Study Design: It was a cross-sectional survey.
Place and Duration of Study: This study was carried out in the Ikata-Likoko area of the Mount Cameroon area in the South West Region, from June to July 2014.
Methodology: Five hundred and sixteen participants (273 females, 243 males) were included in the study. Information on socio-demographic data, febrile/clinical history and malaria prevention methods were recorded on a structured questionnaire. Venous blood was collected for the detection of malaria parasite in Giemsa-stained blood smears and for determination of haematological parameters using an electronic blood cell analyser.
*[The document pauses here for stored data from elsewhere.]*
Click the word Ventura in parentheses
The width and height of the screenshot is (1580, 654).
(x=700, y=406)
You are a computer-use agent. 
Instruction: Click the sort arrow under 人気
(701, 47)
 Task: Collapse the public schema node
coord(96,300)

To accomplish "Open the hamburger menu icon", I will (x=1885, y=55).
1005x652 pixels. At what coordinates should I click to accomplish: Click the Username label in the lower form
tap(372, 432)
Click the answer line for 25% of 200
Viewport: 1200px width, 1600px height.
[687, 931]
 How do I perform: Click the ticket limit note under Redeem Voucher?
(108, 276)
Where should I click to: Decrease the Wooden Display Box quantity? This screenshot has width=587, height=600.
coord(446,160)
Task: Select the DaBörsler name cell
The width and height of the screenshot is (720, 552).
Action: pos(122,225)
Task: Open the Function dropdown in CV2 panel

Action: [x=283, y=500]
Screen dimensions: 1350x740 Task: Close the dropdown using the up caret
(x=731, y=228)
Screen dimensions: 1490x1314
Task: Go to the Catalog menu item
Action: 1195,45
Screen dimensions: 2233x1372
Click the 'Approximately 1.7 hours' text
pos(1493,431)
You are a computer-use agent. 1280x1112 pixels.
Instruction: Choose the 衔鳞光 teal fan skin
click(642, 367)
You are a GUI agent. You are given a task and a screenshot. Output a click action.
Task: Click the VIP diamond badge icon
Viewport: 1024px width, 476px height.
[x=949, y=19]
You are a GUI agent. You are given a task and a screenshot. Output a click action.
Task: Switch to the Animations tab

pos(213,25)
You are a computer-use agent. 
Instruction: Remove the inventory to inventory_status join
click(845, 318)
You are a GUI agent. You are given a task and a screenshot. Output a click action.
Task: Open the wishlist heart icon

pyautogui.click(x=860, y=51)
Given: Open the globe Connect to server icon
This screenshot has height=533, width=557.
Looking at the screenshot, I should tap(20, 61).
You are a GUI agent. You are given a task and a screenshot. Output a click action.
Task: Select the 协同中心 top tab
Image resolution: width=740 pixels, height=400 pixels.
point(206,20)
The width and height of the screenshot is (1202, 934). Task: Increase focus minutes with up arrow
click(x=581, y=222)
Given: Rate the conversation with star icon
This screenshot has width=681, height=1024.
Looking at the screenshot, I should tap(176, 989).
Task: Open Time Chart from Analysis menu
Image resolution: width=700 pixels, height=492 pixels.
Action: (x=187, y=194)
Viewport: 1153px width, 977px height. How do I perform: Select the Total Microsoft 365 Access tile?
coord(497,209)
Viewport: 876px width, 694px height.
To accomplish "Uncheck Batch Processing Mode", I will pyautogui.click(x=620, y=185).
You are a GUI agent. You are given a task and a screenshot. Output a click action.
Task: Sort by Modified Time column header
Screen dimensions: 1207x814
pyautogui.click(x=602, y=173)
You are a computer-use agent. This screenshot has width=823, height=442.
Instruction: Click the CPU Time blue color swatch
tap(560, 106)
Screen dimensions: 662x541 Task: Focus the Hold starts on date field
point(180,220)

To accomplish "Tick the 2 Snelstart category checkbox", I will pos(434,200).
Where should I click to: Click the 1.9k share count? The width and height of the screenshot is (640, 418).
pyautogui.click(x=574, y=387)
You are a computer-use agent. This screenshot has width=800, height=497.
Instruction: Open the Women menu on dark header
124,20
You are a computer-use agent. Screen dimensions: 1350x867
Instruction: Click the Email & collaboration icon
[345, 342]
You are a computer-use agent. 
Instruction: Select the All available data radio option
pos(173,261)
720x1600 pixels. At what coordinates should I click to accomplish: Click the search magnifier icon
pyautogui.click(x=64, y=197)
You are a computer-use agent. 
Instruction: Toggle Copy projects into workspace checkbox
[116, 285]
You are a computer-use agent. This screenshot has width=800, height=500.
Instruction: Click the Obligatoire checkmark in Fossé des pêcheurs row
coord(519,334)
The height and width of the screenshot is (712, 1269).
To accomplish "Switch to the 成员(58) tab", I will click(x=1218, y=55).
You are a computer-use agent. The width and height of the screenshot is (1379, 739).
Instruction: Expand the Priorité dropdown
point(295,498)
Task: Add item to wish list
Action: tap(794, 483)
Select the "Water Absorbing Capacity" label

Results: Out of 516 participants, 183 (35.5%) were positive for malaria parasite. Parasite prevalence varied significantly with age (P=.001) where children 5-15 years were the most infected (47.7%, 72). Individuals with no formal or primary education were significantly more infected (38.0%, 145) than their counterparts with secondary or tertiary education (P=.046). With respect to occupation, pupils and students (41.7%, 108) were the most infected and the difference was significant (P=.009). Prevalence was not affected by gender and locality. The overall geometric mean parasite density (GMPD) was 1967/µL of blood (range: 64-31680). GMPD was significantly higher in participants from Mile 14 (21178/µL of blood, range: 64-24000) than those from other localities. GMPD did not vary with gender, age, level of school attainment and occupation. Fever (48.9%, 216), (OR: 47.1, 95%CI: 15.1-71.2, P=.00), vomiting (1.17%; 7), (OR: 11.15, 95%CI: 1.2-107.8, P=.04) and anaemia (26.1%, 110), (OR: 2.39, 95%CI: 1.3-3.0, P=.007) were clinical factors associated with malaria parasitaemia. Individuals living in wooden houses had a higher prevalence of malaria (36.3%, 182), (OR: 0.097 95%CI: 0.1-0.8, P=.03) as well as GMPD (1943, CI: 64-31680, P=.044) than those in brick houses.
Conclusion: Malaria and anaemia remain high in the area. Community awareness campaign and the intensification of prevention strategies could reduce the prevalence.